Carsten Henn – Die Butterbrotbriefe (Buch)


© Piper

37 Briefe. So viel benötigt Kati, um Leb wohl zu sagen. Und das sagt sie allen, die etwas bei ihr hinterlassen haben, im positiven wie im negativen Sinne. Da ist die Kassiererin, die Kati einmal Geld vorgestreckt hat, um Notfall-Rouladen zuzubereiten. Da ist Madame Catherine, weil ihr Salon ein Zuhause ist. Und da ist auch ihr Exmann, der jeden Montag Kohlrabi mit Kartoffeln und Frikadellen isst, während er sich optisch selbst immer mehr einer Frikadelle nähert.

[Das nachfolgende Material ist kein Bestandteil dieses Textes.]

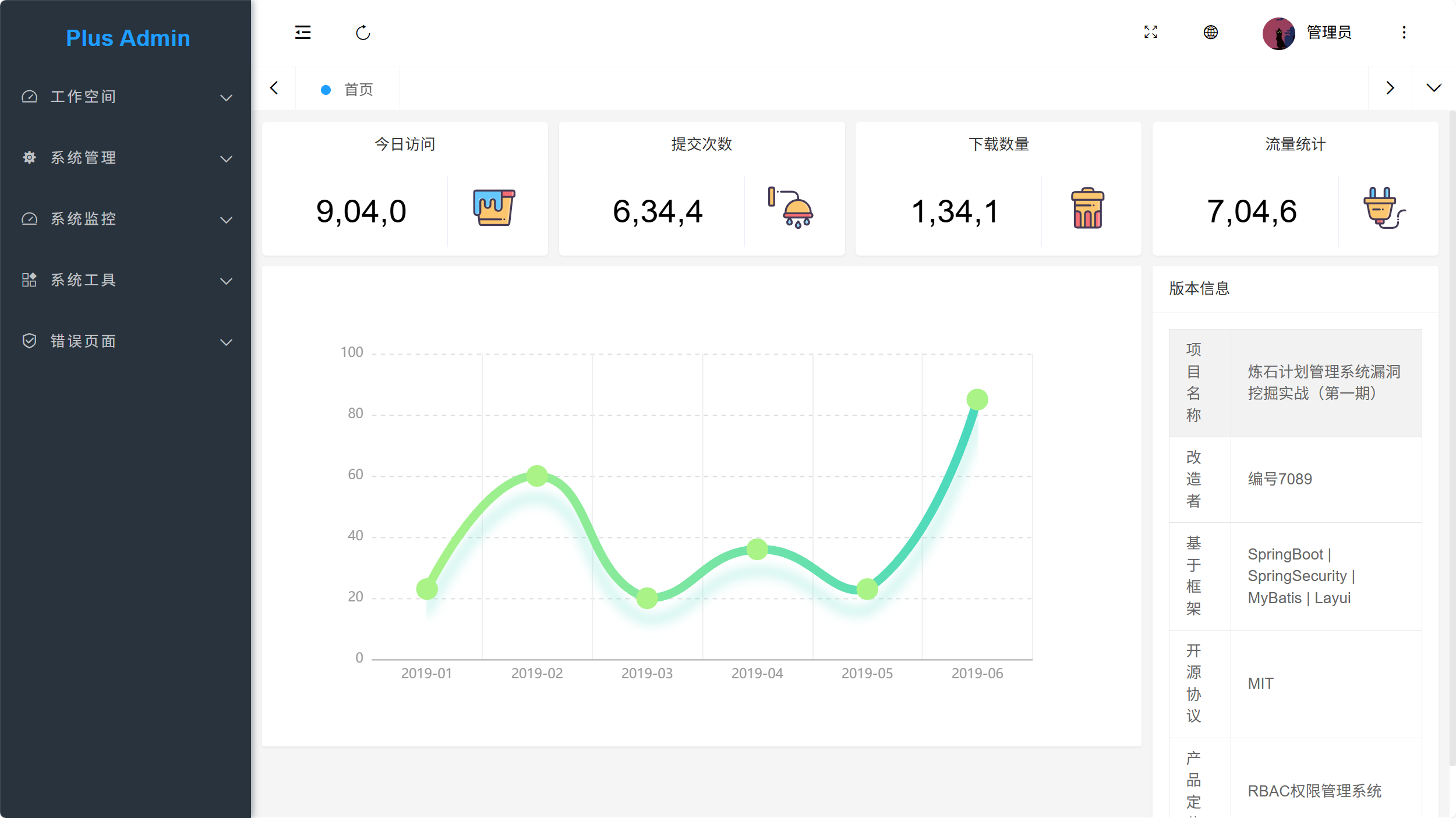Toggle fullscreen mode icon
1456x818 pixels.
1151,33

Doch so sehr Kati von dem Willen getrieben ist, mit ihrer Vergangenheit abzuschließen, um ein neues Leben beginnen zu können, so sehr drängen sich ihr Fragen auf, auf die sie keine Antworten erhalten wird.

1 Melodie. So viel benötigt Severin, um herauszufinden, dass Kati der fehlende Klecks auf seinem inneren Gemälde ist. Es ist ein Gemälde, das eine Flussbiegung zeigt mit einem Haus im Hintergrund. Doch wie ein verstimmtes Klavier erzeugt das Bildnis einen Misston. Bis er Kati sieht. 1 Haarschnitt und 1 Buch braucht es, um ihr Herz zu öffnen. Doch um die Hürden zu überwinden, die sich beide selbst gebaut haben, müssen sie ihre Gleichung aufeinander abstimmen.

Carsten Sebastian Henn ist vor allem für die kleine Prise Magie bekannt, die er seinen Geschichten beimischt. Nun verleiht diese Magie den Butterbrotbriefen einen besonderen Geschmack. Feinschmecker wundersamer Begegnungen werden die Neuerscheinung vom Autor des Buchspazierers zu schätzen wissen. Allerdings besteht diesmal die Gefahr, dass Henn zu viel Magie hinzugefügt hat, denn nun wagt er sich ein wenig zu nah an den Rand des Möglichen. Kurz: Dem Roman fehlt der Realitätsbezug.

Es beginnt bei der Protagonistin Kati. Als Enddreißigerin geht sie durch ihren Ort und liest selbst verfasste Abschiedsbriefe vor. Wer sich einmal vorstellt, wie das eine Frau im eigenen Ort tun würde, kommt schnell zu dem Ergebnis: Die Reaktionen sähen anders aus als im Roman.

„Meist verteilt das Schicksal Schläge. Nur selten nimmt es einen in den Arm. So wie die grauhaarige Frau mit den vielen Kummerfalten es jetzt tat, die Kati weinend so fest an sich drückte, als wollte sie nie mehr loslassen. Kati konnte die Tränen spüren, die Tropfen für Tropfen ihre Halsbeuge herunterliefen.“

Kati wird bald von Severin, einem wohnungslosen Klavierstimmer, verfolgt. Er macht ihr anonyme Geschenke, spürt sie in der Stadt auf und steht eines Abends vor ihrer Haustür. Was im Alltag nach einem klassischen Fall von Stalking klingt, ist hier der Beginn einer zerbrechlichen Liebesgeschichte. Jedoch drängt sich der Verdacht auf, dass keine vernünftige Frau abends einen Fremden in ihr Haus lassen würde.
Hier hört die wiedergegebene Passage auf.